* _Material to process_
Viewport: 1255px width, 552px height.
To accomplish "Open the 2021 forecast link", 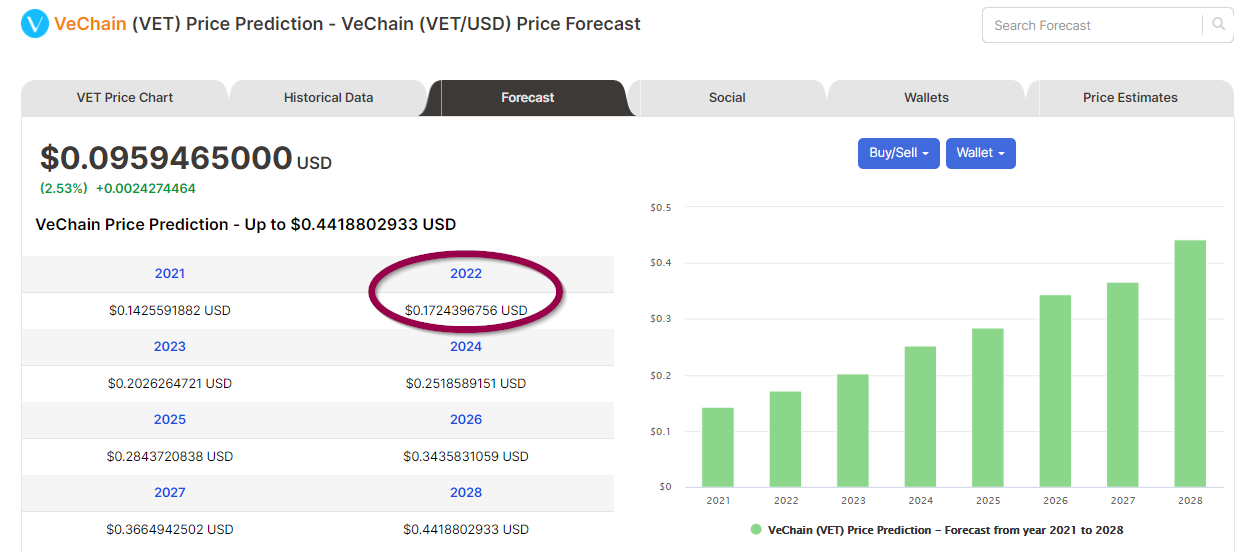I will pyautogui.click(x=170, y=273).
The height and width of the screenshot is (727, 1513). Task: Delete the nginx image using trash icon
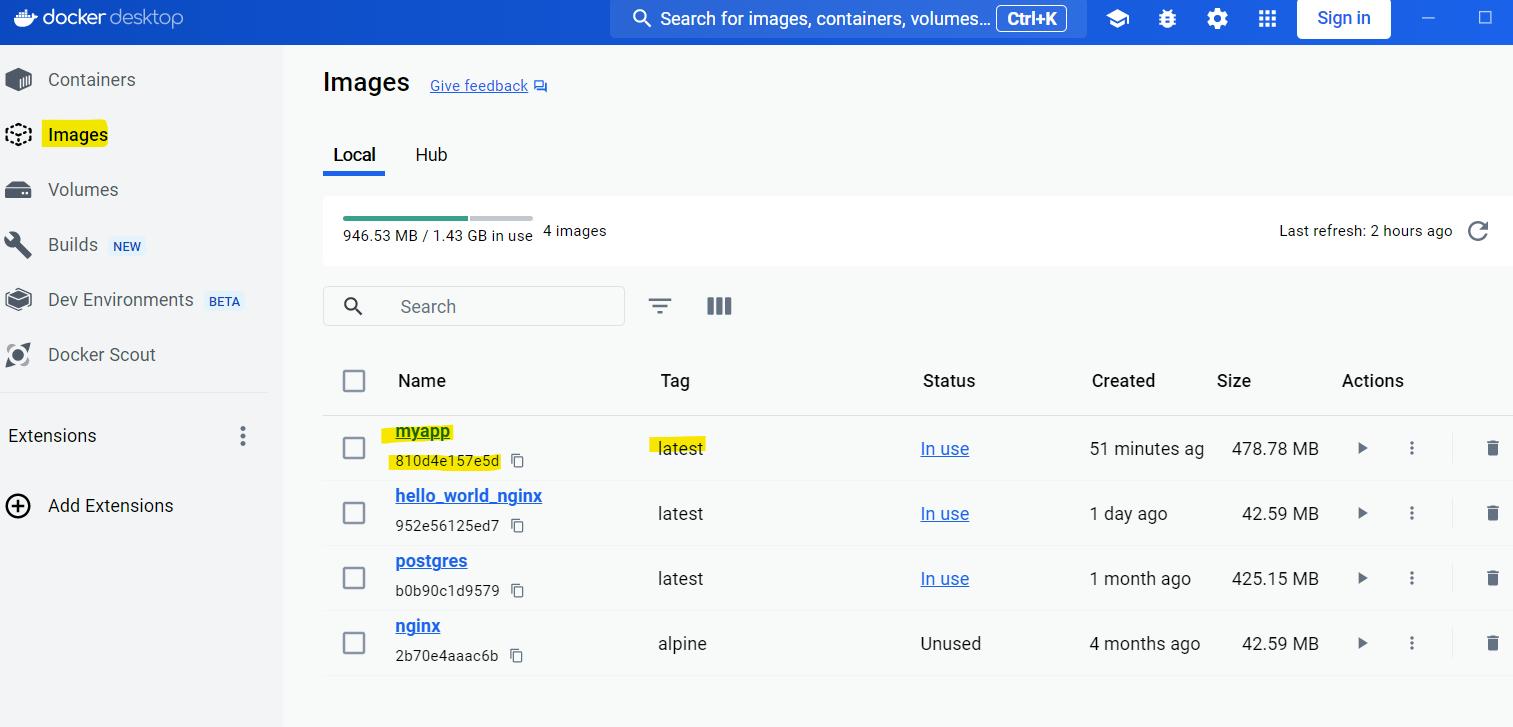pos(1492,644)
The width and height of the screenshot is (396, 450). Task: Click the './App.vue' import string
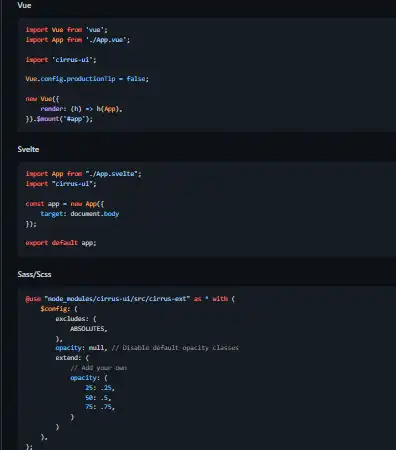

* _Task directions_
The line containing "The height and" and every line after it, through the end of the material above, are to be printed exactly; no pictures belong in the output.

* _Answer_
The height and width of the screenshot is (727, 1513). Task: Delete the nginx image using trash icon
pos(1492,644)
The width and height of the screenshot is (396, 450). Task: Click the './App.vue' import string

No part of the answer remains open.